3a) That puts us at or around the end of March
4) Then per the STIX process, we have 6 months to verify that the new cyber observables, malware, and infrastructure work
4a) That puts us at the end of September, assuming that nothing needs to be changed from the implementations
5) Then we do another CSD ballot and 30-day public review period
5a) That put us into early November (assuming no changes come in via public review)
So you can see, that if we hold TAXII up for STIX, it could be a LONG time before people can make use of the fixes we have put in to TAXII 2.1. Which I personally feel is a bad idea. And if STIX cyber observables go through in their current form, we would have plenty of time to release TAXII 2.2 to address any of those changes. Or we could just simply release a simple errata document that says how to treat cyber observables in TAXII 2.1
From: Allan Thomson <email@example.com>
Sent: Thursday, January 24, 2019 11:51:18 AM
To: Bret Jordan; firstname.lastname@example.org
Subject: [EXT] Re: [cti] TAXII 2.1 WD06: Update and motion to make CSD03 and 2nd Public Review
Bret – As exchanged over slack several of the comment resolutions are not agreeable to me.
So I object to approving this draft going to public review as it does not reflect unanimous agreement on comment resolution by the TC.
The editors are pleased to announce the release of TAXII 2.1 Working Draft 06. This version has been uploaded to kavi, and the Google Doc version  has been locked down to prevent further edits or comments.
At this time I would like to proceed with moving TAXII 2.1 forward, as such:
I move that the TC approve TAXII 2.1 Working Draft 06 and all associated artifacts packaged together in https://clicktime.symantec.com/3DBZ19rRpmzXnaJkBFR7Z5c7Vc?u=https%3A%2F%2Fwww.oasis-open.org%2Fcommittees%2Fdocument.php%3Fdocument_id%3D64588%26wg_abbrev%3Dcti as a Committee Specification Draft and designate the word version of the specification as authoritative.

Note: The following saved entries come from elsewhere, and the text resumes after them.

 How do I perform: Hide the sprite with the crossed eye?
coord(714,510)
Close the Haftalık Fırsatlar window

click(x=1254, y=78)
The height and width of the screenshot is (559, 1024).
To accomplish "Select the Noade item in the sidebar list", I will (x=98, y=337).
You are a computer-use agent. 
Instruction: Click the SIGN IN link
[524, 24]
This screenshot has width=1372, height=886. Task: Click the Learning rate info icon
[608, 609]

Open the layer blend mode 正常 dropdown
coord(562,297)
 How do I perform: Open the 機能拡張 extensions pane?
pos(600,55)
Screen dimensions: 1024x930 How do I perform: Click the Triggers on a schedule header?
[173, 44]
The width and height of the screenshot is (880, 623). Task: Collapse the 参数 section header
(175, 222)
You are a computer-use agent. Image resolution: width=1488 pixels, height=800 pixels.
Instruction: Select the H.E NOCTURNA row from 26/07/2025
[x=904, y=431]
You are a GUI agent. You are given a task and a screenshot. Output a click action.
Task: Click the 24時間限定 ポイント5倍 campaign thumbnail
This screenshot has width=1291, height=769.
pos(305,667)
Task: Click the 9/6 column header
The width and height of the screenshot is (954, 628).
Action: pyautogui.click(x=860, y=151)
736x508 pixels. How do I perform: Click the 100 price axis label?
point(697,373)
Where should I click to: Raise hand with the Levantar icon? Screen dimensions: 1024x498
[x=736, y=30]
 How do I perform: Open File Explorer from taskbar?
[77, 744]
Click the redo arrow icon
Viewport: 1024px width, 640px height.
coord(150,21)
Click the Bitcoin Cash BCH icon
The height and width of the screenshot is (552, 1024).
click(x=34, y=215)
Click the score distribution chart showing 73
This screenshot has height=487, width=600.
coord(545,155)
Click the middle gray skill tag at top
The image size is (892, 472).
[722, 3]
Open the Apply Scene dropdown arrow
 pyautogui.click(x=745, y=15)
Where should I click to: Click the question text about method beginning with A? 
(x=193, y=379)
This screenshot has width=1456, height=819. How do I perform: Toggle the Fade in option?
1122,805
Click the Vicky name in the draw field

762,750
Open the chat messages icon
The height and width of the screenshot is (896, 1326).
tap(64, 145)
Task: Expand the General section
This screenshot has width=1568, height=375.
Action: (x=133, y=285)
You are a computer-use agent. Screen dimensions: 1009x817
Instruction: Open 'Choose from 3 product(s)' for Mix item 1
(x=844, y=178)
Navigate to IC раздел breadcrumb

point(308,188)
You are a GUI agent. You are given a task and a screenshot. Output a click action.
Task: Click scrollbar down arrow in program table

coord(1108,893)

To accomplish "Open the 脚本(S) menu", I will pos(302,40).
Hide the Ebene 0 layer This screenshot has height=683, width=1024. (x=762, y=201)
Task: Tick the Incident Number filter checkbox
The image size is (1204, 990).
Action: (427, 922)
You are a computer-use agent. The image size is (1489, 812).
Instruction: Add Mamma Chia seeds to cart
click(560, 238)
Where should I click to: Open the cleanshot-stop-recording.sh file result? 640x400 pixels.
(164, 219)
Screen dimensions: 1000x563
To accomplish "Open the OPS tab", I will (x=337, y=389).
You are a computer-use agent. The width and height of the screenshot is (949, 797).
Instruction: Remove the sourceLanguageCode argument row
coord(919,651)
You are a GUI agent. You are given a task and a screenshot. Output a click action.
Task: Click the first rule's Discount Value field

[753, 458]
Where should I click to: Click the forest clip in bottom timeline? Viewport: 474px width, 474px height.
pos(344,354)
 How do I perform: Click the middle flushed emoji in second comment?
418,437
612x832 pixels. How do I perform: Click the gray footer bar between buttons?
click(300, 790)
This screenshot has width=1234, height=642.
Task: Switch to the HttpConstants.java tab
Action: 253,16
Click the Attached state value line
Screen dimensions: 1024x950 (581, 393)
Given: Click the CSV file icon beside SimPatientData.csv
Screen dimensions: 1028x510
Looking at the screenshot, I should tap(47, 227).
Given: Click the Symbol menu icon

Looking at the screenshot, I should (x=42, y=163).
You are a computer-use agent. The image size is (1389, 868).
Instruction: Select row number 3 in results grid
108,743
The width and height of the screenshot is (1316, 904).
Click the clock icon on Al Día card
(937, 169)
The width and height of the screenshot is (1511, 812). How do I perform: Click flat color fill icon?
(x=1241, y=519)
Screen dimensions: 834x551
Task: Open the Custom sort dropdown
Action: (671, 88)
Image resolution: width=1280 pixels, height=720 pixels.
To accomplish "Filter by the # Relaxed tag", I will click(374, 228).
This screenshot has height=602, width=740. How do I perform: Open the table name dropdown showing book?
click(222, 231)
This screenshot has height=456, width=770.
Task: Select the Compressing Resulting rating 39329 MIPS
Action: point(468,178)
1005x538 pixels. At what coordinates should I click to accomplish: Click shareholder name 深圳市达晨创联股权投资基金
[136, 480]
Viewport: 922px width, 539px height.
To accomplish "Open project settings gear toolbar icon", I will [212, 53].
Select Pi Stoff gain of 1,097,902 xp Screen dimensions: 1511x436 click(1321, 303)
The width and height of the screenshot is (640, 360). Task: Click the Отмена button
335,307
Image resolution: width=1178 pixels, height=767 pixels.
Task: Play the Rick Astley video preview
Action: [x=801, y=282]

I also move that the TC approve submitting TAXII 2.1 Working Draft 06 contained in https://clicktime.symantec.com/3DBZ19rRpmzXnaJkBFR7Z5c7Vc?u=https%3A%2F%2Fwww.oasis-open.org%2Fcommittees%2Fdocument.php%3Fdocument_id%3D64588%26wg_abbrev%3Dcti for a second 15-day public review. The public review period will begin immediately after the CSD03 ballot has successfully passed and closed.